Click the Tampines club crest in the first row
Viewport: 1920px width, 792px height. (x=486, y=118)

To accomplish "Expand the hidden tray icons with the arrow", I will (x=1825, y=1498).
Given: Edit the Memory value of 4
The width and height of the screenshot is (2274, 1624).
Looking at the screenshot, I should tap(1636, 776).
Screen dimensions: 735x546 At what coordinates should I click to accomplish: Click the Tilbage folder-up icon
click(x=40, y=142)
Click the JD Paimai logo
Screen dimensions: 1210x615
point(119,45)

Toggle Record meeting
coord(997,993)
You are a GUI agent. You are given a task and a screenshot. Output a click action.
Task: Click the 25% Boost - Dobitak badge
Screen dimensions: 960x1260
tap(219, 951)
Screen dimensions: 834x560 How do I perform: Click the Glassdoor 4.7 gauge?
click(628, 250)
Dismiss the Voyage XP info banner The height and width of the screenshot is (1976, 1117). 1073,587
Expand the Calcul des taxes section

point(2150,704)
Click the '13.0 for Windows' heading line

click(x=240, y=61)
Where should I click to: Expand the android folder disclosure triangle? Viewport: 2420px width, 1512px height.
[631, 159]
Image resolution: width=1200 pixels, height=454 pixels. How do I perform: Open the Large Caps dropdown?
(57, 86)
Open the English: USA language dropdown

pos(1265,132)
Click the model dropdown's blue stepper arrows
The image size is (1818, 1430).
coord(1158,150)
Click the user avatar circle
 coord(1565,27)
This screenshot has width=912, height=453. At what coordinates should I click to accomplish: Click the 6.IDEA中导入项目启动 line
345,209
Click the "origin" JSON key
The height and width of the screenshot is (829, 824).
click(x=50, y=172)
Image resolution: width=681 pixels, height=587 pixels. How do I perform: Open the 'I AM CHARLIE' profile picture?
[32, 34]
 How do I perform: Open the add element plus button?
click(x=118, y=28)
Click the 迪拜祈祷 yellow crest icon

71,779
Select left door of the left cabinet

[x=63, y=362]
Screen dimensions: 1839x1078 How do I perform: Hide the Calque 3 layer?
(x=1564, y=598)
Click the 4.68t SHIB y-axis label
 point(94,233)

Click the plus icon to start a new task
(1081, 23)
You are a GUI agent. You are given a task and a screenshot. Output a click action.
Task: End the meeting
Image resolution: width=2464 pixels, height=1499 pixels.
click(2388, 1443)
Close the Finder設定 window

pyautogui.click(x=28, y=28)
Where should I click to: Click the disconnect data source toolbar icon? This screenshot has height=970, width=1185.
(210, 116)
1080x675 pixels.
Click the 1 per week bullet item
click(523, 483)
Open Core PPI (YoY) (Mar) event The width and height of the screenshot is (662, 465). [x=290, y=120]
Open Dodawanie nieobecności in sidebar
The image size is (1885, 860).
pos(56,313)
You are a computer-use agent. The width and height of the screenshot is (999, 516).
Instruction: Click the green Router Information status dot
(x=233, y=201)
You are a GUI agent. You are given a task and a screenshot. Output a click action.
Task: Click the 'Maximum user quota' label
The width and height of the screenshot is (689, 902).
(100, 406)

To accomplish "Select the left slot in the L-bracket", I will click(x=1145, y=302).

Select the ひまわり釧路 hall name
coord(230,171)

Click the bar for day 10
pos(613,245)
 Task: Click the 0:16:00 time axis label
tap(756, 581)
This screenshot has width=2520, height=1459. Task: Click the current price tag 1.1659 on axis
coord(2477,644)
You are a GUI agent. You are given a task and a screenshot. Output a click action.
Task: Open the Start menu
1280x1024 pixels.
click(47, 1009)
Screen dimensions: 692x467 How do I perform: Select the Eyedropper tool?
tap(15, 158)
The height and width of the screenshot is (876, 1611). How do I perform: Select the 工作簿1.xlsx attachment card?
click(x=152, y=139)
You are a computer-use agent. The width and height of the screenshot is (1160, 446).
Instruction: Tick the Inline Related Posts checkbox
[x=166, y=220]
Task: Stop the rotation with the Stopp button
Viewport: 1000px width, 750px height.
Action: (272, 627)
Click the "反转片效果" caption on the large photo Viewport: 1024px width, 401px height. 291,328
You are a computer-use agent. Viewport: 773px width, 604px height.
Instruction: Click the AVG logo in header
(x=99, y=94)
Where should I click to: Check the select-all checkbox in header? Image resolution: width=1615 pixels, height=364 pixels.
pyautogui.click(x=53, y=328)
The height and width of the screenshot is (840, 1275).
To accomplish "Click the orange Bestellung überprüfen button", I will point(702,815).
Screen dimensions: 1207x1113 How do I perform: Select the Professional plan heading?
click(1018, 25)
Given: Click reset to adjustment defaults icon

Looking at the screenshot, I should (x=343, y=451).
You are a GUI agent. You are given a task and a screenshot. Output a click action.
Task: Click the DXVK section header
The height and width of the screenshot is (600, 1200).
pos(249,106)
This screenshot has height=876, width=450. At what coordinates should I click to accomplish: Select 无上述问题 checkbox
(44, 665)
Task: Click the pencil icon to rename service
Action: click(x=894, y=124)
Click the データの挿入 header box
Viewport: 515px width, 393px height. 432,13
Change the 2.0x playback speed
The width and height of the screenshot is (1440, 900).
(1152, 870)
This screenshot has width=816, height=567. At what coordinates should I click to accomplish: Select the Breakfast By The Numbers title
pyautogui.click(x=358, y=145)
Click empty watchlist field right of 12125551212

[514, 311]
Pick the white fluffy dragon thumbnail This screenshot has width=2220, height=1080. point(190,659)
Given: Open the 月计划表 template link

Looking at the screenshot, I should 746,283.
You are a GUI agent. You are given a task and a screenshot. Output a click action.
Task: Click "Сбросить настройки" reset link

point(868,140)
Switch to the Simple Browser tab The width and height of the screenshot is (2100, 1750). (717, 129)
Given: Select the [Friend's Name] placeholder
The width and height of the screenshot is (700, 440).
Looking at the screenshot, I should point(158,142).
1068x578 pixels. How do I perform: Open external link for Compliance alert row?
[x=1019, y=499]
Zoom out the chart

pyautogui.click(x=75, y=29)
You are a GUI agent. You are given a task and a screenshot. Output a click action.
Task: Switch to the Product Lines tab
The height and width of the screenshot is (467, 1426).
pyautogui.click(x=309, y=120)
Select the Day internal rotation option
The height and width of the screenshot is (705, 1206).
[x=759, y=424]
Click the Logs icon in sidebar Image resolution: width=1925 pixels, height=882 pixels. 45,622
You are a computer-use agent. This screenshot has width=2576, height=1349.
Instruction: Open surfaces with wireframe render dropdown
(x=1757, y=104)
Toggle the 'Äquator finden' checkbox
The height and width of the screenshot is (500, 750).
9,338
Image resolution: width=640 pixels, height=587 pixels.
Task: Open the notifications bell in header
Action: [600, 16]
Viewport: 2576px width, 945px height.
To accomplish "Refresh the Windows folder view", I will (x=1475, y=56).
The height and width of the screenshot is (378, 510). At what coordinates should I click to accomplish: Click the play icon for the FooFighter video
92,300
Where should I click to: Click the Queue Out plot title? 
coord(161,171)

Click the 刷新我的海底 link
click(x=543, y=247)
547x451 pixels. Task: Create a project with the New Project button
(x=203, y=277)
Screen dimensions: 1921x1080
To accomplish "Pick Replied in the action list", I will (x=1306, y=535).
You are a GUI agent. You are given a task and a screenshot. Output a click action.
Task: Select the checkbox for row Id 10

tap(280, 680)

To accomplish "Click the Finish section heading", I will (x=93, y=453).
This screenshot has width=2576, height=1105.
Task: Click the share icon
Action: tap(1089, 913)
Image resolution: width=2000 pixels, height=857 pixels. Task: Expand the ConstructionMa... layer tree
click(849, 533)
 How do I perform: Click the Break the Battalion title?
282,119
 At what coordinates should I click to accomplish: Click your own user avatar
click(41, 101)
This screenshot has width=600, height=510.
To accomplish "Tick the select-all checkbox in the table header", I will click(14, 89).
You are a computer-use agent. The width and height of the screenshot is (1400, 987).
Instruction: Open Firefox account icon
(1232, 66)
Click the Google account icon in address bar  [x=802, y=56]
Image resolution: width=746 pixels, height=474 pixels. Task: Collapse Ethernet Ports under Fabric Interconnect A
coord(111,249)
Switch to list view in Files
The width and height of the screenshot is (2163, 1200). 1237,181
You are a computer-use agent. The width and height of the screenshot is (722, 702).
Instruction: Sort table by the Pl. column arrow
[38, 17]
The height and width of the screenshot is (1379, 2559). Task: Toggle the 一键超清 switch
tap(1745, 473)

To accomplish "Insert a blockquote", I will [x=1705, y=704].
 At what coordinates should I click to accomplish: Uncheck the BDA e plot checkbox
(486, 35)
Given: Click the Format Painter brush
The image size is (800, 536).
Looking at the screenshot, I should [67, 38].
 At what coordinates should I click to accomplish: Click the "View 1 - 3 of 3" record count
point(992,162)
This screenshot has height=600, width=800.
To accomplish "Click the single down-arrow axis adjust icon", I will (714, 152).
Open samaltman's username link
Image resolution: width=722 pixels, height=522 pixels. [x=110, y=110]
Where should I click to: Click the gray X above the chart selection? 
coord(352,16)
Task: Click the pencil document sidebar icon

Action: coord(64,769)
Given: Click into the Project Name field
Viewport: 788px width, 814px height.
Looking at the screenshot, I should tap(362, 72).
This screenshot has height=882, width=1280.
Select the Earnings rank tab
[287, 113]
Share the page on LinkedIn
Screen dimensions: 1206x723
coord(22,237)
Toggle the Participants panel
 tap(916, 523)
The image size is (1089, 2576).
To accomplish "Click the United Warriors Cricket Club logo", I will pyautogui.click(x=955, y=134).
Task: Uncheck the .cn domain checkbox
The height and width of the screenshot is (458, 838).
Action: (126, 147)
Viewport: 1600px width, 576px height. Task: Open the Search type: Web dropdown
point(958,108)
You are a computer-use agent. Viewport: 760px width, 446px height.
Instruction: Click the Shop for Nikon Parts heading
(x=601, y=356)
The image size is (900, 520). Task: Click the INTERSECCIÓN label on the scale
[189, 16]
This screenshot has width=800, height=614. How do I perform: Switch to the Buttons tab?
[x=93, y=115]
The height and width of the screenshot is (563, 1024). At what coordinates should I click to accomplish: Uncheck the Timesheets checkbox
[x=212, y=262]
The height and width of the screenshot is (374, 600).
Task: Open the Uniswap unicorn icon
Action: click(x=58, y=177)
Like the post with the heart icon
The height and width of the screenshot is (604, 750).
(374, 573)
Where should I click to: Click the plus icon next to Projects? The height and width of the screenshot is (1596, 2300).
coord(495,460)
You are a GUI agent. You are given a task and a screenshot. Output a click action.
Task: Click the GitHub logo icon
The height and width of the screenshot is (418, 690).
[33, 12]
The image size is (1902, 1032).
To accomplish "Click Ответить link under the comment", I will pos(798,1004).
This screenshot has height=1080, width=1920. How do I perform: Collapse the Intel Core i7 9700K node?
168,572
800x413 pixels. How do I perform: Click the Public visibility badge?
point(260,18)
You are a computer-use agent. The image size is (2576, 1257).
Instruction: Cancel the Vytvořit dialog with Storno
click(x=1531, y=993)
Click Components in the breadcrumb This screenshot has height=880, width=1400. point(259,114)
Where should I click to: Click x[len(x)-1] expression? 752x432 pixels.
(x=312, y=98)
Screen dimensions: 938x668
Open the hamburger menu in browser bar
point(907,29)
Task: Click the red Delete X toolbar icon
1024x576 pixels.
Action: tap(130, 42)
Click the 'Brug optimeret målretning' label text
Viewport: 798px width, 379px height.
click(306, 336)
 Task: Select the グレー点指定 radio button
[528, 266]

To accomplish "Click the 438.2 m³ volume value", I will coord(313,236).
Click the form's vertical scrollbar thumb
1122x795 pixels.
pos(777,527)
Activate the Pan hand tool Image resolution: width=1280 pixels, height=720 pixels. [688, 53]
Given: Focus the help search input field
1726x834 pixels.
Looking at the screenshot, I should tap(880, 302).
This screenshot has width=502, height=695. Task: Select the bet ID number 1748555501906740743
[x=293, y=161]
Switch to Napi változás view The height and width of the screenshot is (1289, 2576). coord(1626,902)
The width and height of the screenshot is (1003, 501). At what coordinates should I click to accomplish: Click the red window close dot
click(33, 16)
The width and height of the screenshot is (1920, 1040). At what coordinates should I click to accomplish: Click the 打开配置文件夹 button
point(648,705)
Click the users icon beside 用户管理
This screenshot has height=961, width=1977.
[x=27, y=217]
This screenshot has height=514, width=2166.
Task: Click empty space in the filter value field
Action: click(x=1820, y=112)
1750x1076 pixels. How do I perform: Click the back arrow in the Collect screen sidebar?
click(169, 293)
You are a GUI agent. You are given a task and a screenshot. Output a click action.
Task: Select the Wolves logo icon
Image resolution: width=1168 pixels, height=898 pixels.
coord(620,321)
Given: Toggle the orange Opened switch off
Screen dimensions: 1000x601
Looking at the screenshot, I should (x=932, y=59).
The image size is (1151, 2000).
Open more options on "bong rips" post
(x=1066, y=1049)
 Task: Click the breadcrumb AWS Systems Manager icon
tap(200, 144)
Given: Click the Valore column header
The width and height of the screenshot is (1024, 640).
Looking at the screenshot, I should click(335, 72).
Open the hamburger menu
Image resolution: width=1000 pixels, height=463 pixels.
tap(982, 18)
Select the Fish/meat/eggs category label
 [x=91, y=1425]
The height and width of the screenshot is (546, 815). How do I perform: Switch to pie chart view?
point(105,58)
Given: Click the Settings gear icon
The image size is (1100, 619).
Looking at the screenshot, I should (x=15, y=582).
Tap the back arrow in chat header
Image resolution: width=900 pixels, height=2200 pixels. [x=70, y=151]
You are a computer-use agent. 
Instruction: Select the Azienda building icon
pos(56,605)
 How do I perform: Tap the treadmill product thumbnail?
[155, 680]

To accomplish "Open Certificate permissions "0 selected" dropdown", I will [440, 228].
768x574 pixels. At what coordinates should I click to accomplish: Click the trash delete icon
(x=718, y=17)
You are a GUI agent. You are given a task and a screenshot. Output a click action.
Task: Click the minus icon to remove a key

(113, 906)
☆ ☆ ☆ ☆ ☆
How many lines of the records above contain the string "orange", with case counted? Reply with the number alone.

RESPONSE TO THIS EXERCISE: 2